You know the feeling… the one where the Mac truck left tire tracks on your back as it drove on through. Not that I was achy, just overwhelmingly tired. If I would have had to drive to work, I don’t think I’d have made it, but when all I have to do is cross the landing, it took me approximately half an hour, but I convinced myself to make the trek.
Day job went the smoothest it has all week, which is not to say smooth, but the past two weeks have been ugly as far as things needing attention. I actually accomplished something new. Not as much as I wanted, but I’ll take accomplishment where I can get it. And the accomplishment is something I’ve been pushing for for several years, so to finally get it implemented was HUGE.

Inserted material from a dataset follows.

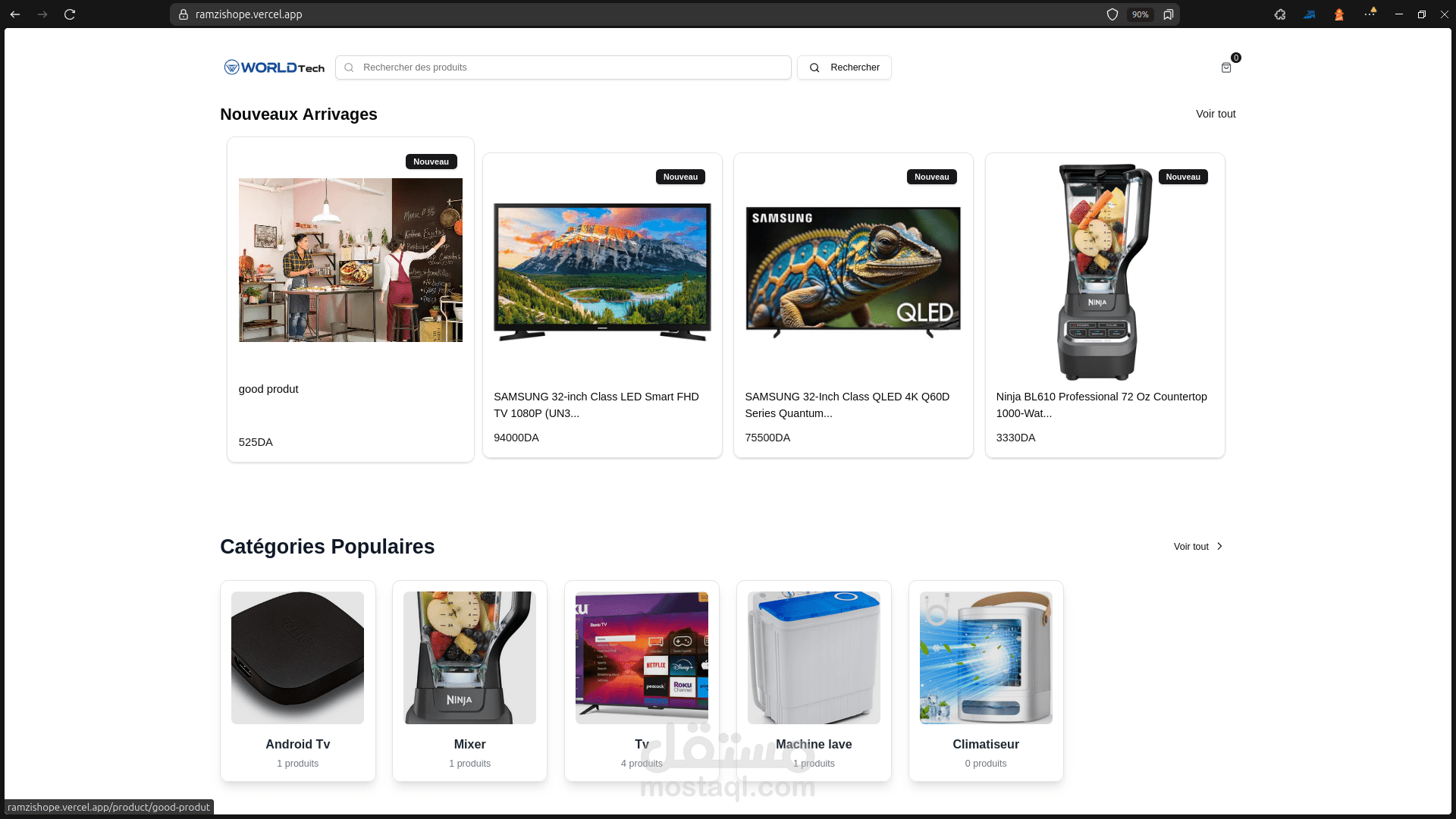
Task: Open the shopping cart icon
Action: pos(1226,67)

But when the day job was done, I was drained. Completely wrung out. I was ready for bed at 6 o’clock, but knew better than to give into the urge, and didn’t want to take a nap for the same reason. If I went to bed at 6, I’d be up at 2 or 3 AM staring at the ceiling in the dark. And then my sleep pattern would get all messed up… and it is a delicate little beast, so I don’t like to mess it up more than I can help. There remained the question of what to do with myself for the evening. But then Tom (the guy in the picture is my vision of Katie’s best friend, Tom) showed up and flooded me with a scene. I had to write. I didn’t know whether I’d be putting gibberish on the page or not because I was so bleary-eyed and exhausted I wanted to face-plant on the desk. But I had to trust the instinct driving me.
I am soooooo glad I did. Tom kept talking, I plugged in some Christmas tunes, which were a little at odds with the scene we were going through, but it somehow worked. Funnily enough, the more I wrote, the less tired I became. A little over 1,500 words later, I stopped. The characters were still talking, but I needed to take a moment because one was trying to take the spotlight, and my gut said that was the wrong direction. And I wasn’t ready to work with the next character—who is frankly a pain and I knew I wouldn’t do him justice tonight. Maybe tomorrow.
Poor Tom is having such a rough time, and I’m so proud of him. He usually bottles up his feelings, but this time let me hear them loud and clear. When I realized we had completed a few necessary scenes (and even one unexpected one) I was ready to break into the Hallelujah chorus. This was the most I’ve been able to accomplish word-wise, story-wise since finding out I needed chemo. FINALLY!! I don’t have the words to say how good this feels. I was trying not to despair that I wasn’t writing… but it is probably the most difficult thing for me to battle. I’m missing part of me without the writing.
So tonight, I feel whole. And other than the CLL sweats when it’s 45 degrees, I feel pretty normal, too. And tired, but not the sheer exhaustion that plagued me all day. Good tired. Accomplished tired. Ready for sleep.
Good Night. May your dreams be sweet or if they’re not at least a good plot for a novel.